--- START OF Text ---

- Promotional poster
- Starring: Charlie Day; Glenn Howerton; Rob McElhenney; Kaitlin Olson; Danny DeVito;
- No. of episodes: 10

Release
- Original network: FXX
- Original release: January 4 – March 8, 2017

Season chronology
- ← Previous Season 11 Next → Season 13

= It's Always Sunny in Philadelphia season 12 =

2017 season of American television series

The twelfth season of the American television sitcom series It's Always Sunny in Philadelphia premiered on FXX on January 4, 2017. The season consists of 10 episodes and concluded on March 8, 2017.

==Cast==

===Main cast===
- Charlie Day as Charlie Kelly
- Glenn Howerton as Dennis Reynolds
- Rob McElhenney as Ronald "Mac" McDonald
- Kaitlin Olson as Deandra "Dee" ("Sweet Dee") Reynolds
- Danny DeVito as Frank Reynolds

===Recurring cast===
- David Hornsby as Matthew "Cricket" ("Rickety Cricket") Mara

===Guest stars===

- Scott Bakula as himself
- Chad L. Coleman as Z
- Wil Garret as Old Black Man
- Kyra Locke as Social Worker
- Jayden Bartels as Abby
- David Benioff as Bored Lifeguard #1
- D. B. Weiss as Bored Lifeguard #2
- Sandy Martin as Mrs. Mac
- Lynne Marie Stewart as Mrs. Kelly
- Andrew Friedman as Jack Kelly
- Bob Wiltfong as Chet Wallum
- Dana White as Dana White
- Megan Olivi as Megan Olivi
- Donald Cerrone as Donald "Cowboy" Cerrone
- Paul Felder as Paul "The Irish Dragon" Felder
- Jack McGee as Detective Girard
- Lance Barber as Bill Ponderosa
- Kari Coleman as Margie
- Dan Donohue as Phil
- Karen Y. McClain as Faith
- Gregory Scott Cummins as Luther Mac
- Carter MacIntyre as Mike
- Suzanne Ford as Cynthia
- Casey Sander as Group Leader
- Jozella Reed as Dottie
- Renee Felice Smith as Belle
- Robert Pine as Jack Mara
- Mary Elizabeth Ellis as The Waitress
- Christine Woods as Mandy

==Production==
The series was renewed for an eleventh and twelfth season on April 4, 2014, each to consist of 10 episodes. On December 15, 2016, Glenn Howerton revealed the season premiere would be a musical episode.

--- END OF Text ---
--- START OF Material provided ---

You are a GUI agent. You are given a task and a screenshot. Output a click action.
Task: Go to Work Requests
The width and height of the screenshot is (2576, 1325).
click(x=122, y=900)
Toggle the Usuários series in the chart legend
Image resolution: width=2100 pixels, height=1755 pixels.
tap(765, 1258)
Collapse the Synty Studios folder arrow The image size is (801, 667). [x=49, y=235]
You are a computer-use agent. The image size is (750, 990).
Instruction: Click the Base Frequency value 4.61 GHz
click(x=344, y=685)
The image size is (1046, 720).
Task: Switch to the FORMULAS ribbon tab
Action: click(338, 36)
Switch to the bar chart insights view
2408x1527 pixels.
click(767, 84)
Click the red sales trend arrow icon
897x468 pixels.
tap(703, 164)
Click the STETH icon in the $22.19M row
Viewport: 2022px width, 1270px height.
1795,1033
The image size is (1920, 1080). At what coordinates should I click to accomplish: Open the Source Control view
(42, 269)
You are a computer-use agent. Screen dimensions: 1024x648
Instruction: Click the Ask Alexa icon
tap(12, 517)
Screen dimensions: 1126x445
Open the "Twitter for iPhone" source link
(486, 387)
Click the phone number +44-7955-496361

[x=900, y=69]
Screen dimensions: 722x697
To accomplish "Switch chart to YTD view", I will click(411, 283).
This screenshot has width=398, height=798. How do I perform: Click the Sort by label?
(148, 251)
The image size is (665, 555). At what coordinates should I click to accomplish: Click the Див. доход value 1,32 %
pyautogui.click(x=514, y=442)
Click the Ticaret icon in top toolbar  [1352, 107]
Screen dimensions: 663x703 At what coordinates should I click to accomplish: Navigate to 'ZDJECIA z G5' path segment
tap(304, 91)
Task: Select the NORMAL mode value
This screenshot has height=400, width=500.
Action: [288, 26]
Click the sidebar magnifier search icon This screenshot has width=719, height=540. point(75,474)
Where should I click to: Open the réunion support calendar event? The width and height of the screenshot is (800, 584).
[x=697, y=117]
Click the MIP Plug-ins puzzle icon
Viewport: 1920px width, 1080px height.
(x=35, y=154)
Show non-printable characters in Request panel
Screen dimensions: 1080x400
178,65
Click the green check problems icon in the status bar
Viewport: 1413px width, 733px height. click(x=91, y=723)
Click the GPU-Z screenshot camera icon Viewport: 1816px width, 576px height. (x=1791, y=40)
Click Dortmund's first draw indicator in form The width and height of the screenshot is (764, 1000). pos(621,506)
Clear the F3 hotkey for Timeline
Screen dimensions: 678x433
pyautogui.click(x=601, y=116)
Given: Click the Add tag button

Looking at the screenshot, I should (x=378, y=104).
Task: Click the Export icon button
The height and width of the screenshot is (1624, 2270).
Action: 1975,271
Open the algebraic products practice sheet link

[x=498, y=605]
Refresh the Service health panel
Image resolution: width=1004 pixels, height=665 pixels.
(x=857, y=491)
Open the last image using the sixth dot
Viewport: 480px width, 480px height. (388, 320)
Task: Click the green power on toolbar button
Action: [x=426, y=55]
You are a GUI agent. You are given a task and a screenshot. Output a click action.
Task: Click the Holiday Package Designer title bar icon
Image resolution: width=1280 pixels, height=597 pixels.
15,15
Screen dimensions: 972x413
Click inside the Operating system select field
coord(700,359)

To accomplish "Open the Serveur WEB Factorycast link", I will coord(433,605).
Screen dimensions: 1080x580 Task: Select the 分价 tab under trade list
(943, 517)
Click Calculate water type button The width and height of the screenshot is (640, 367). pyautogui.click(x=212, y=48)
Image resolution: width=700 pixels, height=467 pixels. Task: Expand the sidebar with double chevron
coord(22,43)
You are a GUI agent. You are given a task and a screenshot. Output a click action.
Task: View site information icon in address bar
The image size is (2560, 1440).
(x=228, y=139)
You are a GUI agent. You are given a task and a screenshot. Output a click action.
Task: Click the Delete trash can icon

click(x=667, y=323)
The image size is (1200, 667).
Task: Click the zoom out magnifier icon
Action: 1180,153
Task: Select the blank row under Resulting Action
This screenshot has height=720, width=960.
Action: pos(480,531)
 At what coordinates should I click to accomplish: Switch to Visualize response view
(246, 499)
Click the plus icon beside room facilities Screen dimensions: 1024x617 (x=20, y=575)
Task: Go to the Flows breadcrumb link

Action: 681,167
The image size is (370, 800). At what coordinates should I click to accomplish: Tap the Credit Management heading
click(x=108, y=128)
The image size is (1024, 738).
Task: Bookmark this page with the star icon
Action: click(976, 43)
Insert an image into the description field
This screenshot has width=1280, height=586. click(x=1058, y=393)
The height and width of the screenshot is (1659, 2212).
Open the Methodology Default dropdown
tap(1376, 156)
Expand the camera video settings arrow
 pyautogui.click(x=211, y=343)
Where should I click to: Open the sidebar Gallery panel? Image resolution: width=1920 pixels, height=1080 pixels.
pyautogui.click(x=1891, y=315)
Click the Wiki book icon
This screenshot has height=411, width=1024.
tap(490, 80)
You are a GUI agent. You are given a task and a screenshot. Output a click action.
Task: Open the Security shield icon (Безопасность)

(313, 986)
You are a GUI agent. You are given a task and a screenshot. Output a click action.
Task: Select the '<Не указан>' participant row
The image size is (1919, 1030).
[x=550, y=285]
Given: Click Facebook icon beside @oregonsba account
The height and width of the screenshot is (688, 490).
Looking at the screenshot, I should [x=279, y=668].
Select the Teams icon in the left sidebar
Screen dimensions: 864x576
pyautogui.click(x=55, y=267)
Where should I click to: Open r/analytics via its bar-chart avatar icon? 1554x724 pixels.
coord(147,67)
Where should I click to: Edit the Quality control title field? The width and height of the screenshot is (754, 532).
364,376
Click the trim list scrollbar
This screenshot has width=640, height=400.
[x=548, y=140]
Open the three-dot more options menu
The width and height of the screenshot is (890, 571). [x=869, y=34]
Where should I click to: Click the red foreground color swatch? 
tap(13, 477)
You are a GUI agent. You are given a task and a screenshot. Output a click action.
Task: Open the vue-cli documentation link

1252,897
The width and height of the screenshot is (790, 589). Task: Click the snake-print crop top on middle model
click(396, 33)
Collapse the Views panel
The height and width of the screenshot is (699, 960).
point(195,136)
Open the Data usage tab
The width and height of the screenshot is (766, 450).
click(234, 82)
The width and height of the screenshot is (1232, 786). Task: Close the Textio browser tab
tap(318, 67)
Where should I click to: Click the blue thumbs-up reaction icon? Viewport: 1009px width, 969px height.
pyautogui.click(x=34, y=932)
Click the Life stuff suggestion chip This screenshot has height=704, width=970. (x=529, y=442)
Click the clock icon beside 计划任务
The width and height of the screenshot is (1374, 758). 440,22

--- END OF Material provided ---

◆ Stated goal ◆
Reproduce, word for word, the portion of the It's Always Sunny in Philadelphia season 12 text starting at "Season chronology" and ending at "March 8, 2017.".

◆ The response ◆
Season chronology
- ← Previous Season 11 Next → Season 13

= It's Always Sunny in Philadelphia season 12 =

2017 season of American television series

The twelfth season of the American television sitcom series It's Always Sunny in Philadelphia premiered on FXX on January 4, 2017. The season consists of 10 episodes and concluded on March 8, 2017.